Task instructions:
Reproduce each of the following lines precisely, keeping every character and the original order.

______

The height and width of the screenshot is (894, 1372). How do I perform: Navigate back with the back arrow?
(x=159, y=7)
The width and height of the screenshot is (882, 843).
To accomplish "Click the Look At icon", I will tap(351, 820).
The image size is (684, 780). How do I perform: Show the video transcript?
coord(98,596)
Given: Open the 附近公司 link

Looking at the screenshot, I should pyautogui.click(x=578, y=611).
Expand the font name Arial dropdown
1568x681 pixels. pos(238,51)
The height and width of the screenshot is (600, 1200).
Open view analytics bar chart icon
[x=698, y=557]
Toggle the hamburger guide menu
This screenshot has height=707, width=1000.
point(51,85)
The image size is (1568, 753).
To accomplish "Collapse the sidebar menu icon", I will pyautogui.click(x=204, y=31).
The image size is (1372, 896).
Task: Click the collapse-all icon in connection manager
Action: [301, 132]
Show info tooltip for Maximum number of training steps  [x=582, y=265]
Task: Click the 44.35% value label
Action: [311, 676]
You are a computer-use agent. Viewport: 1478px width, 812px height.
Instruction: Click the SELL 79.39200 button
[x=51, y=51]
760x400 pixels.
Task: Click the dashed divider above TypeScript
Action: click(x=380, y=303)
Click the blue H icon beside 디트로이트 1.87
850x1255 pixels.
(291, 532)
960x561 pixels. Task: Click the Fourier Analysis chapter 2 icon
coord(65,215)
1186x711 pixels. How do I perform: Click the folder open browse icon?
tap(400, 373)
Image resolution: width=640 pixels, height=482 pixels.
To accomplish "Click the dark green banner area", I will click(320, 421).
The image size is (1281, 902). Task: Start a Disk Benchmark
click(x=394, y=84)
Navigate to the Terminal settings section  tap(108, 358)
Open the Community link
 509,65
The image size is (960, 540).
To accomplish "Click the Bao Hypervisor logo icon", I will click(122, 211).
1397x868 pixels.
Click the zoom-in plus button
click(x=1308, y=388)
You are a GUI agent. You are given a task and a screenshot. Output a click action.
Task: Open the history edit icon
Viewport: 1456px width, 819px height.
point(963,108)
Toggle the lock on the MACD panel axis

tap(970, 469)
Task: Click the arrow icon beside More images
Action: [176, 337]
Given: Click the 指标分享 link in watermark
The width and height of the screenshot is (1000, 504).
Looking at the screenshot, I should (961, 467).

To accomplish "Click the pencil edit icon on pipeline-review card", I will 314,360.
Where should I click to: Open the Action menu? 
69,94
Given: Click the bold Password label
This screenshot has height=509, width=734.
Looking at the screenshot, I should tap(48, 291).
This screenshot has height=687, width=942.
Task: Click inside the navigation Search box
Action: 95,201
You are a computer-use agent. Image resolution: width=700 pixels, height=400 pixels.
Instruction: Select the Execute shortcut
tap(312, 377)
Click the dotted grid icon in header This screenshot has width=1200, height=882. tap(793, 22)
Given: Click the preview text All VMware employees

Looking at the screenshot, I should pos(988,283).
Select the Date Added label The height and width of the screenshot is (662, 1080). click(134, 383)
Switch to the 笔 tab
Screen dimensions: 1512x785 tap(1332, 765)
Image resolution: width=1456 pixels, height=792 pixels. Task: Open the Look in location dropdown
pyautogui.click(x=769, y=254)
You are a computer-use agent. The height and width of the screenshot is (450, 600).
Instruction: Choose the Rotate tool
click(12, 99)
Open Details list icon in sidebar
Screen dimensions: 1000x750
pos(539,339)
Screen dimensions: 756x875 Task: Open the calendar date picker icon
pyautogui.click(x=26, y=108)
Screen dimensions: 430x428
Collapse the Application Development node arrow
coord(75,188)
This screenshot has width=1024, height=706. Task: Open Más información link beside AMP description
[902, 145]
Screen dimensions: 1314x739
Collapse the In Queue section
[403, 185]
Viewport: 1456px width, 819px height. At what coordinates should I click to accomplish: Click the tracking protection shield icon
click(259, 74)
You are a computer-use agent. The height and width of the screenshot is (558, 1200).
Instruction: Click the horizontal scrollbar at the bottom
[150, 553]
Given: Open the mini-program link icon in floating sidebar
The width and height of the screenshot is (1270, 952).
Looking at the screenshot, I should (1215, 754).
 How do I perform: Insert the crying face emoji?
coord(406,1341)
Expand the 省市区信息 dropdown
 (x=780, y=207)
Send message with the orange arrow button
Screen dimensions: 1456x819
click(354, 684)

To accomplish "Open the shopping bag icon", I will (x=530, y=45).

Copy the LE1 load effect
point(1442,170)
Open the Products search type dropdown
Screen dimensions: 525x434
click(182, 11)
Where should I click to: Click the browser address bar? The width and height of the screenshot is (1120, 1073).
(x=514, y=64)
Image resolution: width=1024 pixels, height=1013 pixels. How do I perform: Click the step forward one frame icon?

______

Worked solution:
The height and width of the screenshot is (894, 1372). How do I perform: Navigate back with the back arrow?
(x=159, y=7)
The width and height of the screenshot is (882, 843).
To accomplish "Click the Look At icon", I will tap(351, 820).
The image size is (684, 780). How do I perform: Show the video transcript?
coord(98,596)
Given: Open the 附近公司 link

Looking at the screenshot, I should pyautogui.click(x=578, y=611).
Expand the font name Arial dropdown
1568x681 pixels. pos(238,51)
The height and width of the screenshot is (600, 1200).
Open view analytics bar chart icon
[x=698, y=557]
Toggle the hamburger guide menu
This screenshot has height=707, width=1000.
point(51,85)
The image size is (1568, 753).
To accomplish "Collapse the sidebar menu icon", I will pyautogui.click(x=204, y=31).
The image size is (1372, 896).
Task: Click the collapse-all icon in connection manager
Action: [301, 132]
Show info tooltip for Maximum number of training steps  [x=582, y=265]
Task: Click the 44.35% value label
Action: [311, 676]
You are a computer-use agent. Viewport: 1478px width, 812px height.
Instruction: Click the SELL 79.39200 button
[x=51, y=51]
760x400 pixels.
Task: Click the dashed divider above TypeScript
Action: click(x=380, y=303)
Click the blue H icon beside 디트로이트 1.87
850x1255 pixels.
(291, 532)
960x561 pixels. Task: Click the Fourier Analysis chapter 2 icon
coord(65,215)
1186x711 pixels. How do I perform: Click the folder open browse icon?
tap(400, 373)
Image resolution: width=640 pixels, height=482 pixels.
To accomplish "Click the dark green banner area", I will click(320, 421).
The image size is (1281, 902). Task: Start a Disk Benchmark
click(x=394, y=84)
Navigate to the Terminal settings section  tap(108, 358)
Open the Community link
 509,65
The image size is (960, 540).
To accomplish "Click the Bao Hypervisor logo icon", I will click(122, 211).
1397x868 pixels.
Click the zoom-in plus button
click(x=1308, y=388)
You are a GUI agent. You are given a task and a screenshot. Output a click action.
Task: Open the history edit icon
Viewport: 1456px width, 819px height.
point(963,108)
Toggle the lock on the MACD panel axis

tap(970, 469)
Task: Click the arrow icon beside More images
Action: [176, 337]
Given: Click the 指标分享 link in watermark
The width and height of the screenshot is (1000, 504).
Looking at the screenshot, I should (961, 467).

To accomplish "Click the pencil edit icon on pipeline-review card", I will 314,360.
Where should I click to: Open the Action menu? 
69,94
Given: Click the bold Password label
This screenshot has height=509, width=734.
Looking at the screenshot, I should tap(48, 291).
This screenshot has height=687, width=942.
Task: Click inside the navigation Search box
Action: 95,201
You are a computer-use agent. Image resolution: width=700 pixels, height=400 pixels.
Instruction: Select the Execute shortcut
tap(312, 377)
Click the dotted grid icon in header This screenshot has width=1200, height=882. tap(793, 22)
Given: Click the preview text All VMware employees

Looking at the screenshot, I should pos(988,283).
Select the Date Added label The height and width of the screenshot is (662, 1080). click(134, 383)
Switch to the 笔 tab
Screen dimensions: 1512x785 tap(1332, 765)
Image resolution: width=1456 pixels, height=792 pixels. Task: Open the Look in location dropdown
pyautogui.click(x=769, y=254)
You are a computer-use agent. The height and width of the screenshot is (450, 600).
Instruction: Choose the Rotate tool
click(12, 99)
Open Details list icon in sidebar
Screen dimensions: 1000x750
pos(539,339)
Screen dimensions: 756x875 Task: Open the calendar date picker icon
pyautogui.click(x=26, y=108)
Screen dimensions: 430x428
Collapse the Application Development node arrow
coord(75,188)
This screenshot has width=1024, height=706. Task: Open Más información link beside AMP description
[902, 145]
Screen dimensions: 1314x739
Collapse the In Queue section
[403, 185]
Viewport: 1456px width, 819px height. At what coordinates should I click to accomplish: Click the tracking protection shield icon
click(259, 74)
You are a computer-use agent. The height and width of the screenshot is (558, 1200).
Instruction: Click the horizontal scrollbar at the bottom
[150, 553]
Given: Open the mini-program link icon in floating sidebar
The width and height of the screenshot is (1270, 952).
Looking at the screenshot, I should (1215, 754).
 How do I perform: Insert the crying face emoji?
coord(406,1341)
Expand the 省市区信息 dropdown
 (x=780, y=207)
Send message with the orange arrow button
Screen dimensions: 1456x819
click(354, 684)

To accomplish "Open the shopping bag icon", I will (x=530, y=45).

Copy the LE1 load effect
point(1442,170)
Open the Products search type dropdown
Screen dimensions: 525x434
click(182, 11)
Where should I click to: Click the browser address bar? The width and height of the screenshot is (1120, 1073).
(x=514, y=64)
Image resolution: width=1024 pixels, height=1013 pixels. How do I perform: Click the step forward one frame icon?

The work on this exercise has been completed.